WEAVE IT GOOD: Saturday (November 13), 9am-12pm or 1pm-4pm, Maui Nui Botanical Gardens, Kahului, $35
From hats and bags to bracelets and headbands, few Hawaiiana accessories are so subtly stunning as those made of lauhala. “Legend tells us that when Pele, the hot-tempered voclano goddess, first arrived on the Big Island, her canoe became entangled by the leaves and roots of the hala trees (Pandanus*) growing on the shore,” writes Adrian J. Bird in The Craft of Hawaiian Lauhala Weaving. “Pele was so angered by this rude greeting that she tore the trees into hundreds of pieces and threw them as far as she could. Wherever the pieces landed they grew into new trees.
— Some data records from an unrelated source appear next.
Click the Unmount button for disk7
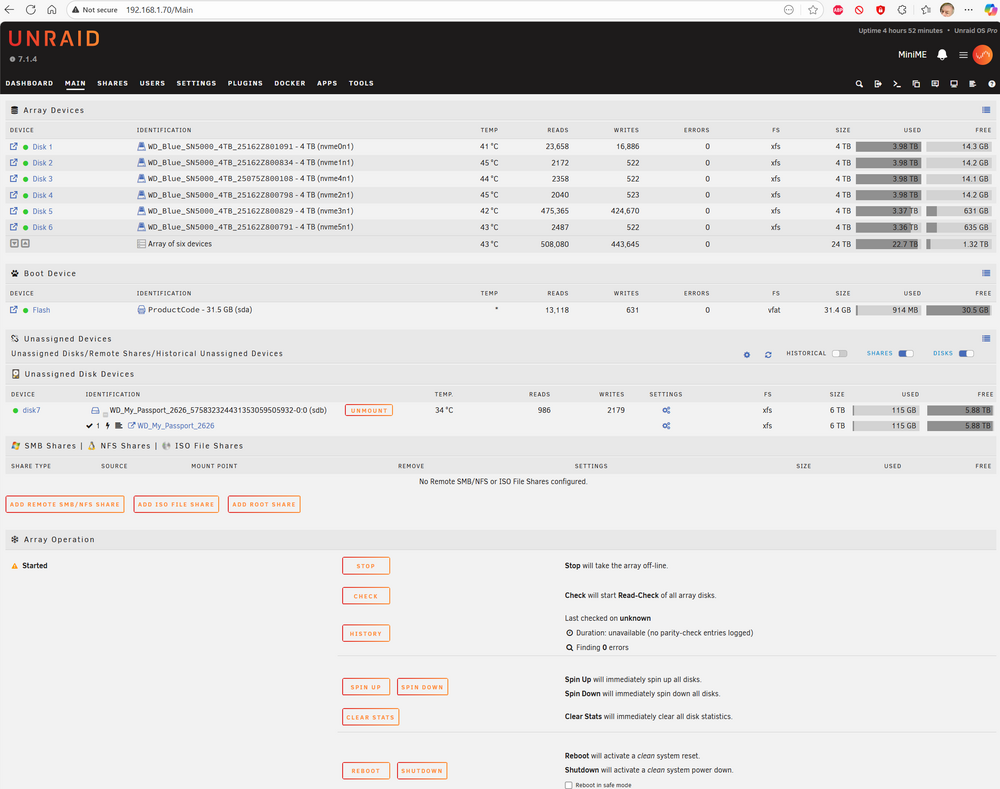This screenshot has width=1000, height=789. tap(369, 410)
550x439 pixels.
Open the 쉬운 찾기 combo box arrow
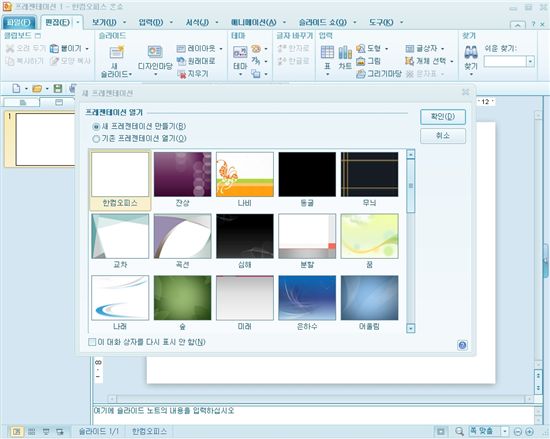coord(530,62)

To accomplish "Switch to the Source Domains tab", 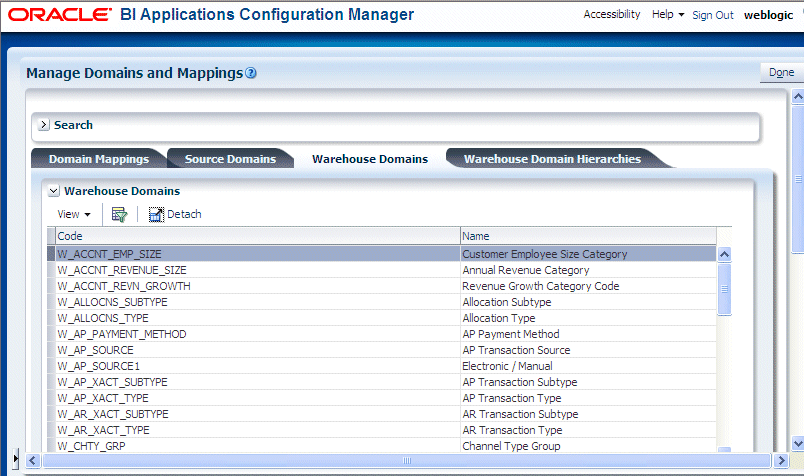I will (x=230, y=159).
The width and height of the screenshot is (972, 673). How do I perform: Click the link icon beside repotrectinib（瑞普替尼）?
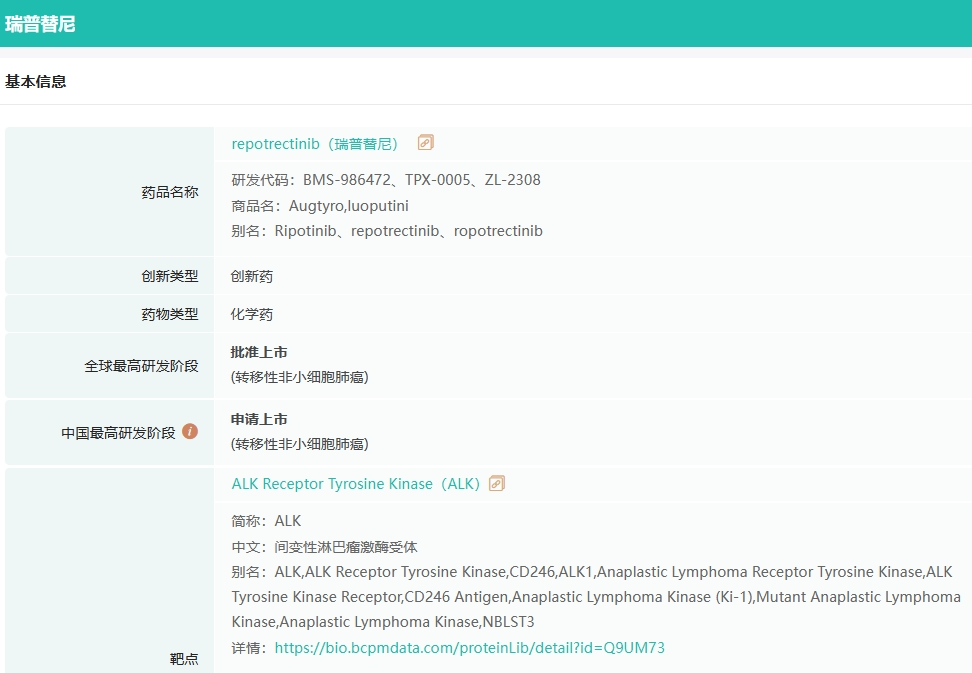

This, according to the story, is the reason for the widespread presence of hala in the islands.” Though the laborious selection and preparation of thorny hala leaves (let alone tedious weaving) is enough to ignite similarly flamed frustration, the fortunate participants of Maui Nui Botanical Gardens’s beginners lauhala weaving workshop will be under the tutelage of master weaver Pohaku Kaho’ohanohano — and so are sure to have success. Two separate sessions will be held this Saturday, with students creating beautiful woven ornaments perfect for the holidays. (Need a little inspiration? Native Intelligence on Market St. sells a collection of finely woven masterworks, and their current window display features runway worthy hats. Santa, you’ve been warned.) Visit the gardens’s website for the application form or call for more information. Sponsored by Hawai’i Tourism Authority, County of Maui Office of Economic Development and the Department of Water Supply. 808-249-2797; email@example.com / mnbg.org
Want more lauhala weaving? Don’t miss the demonstrations at the Bailey House Museum’s upcoming “E Ho’olulu Aloha” (To Grow Love) Benefit. Read more HERE.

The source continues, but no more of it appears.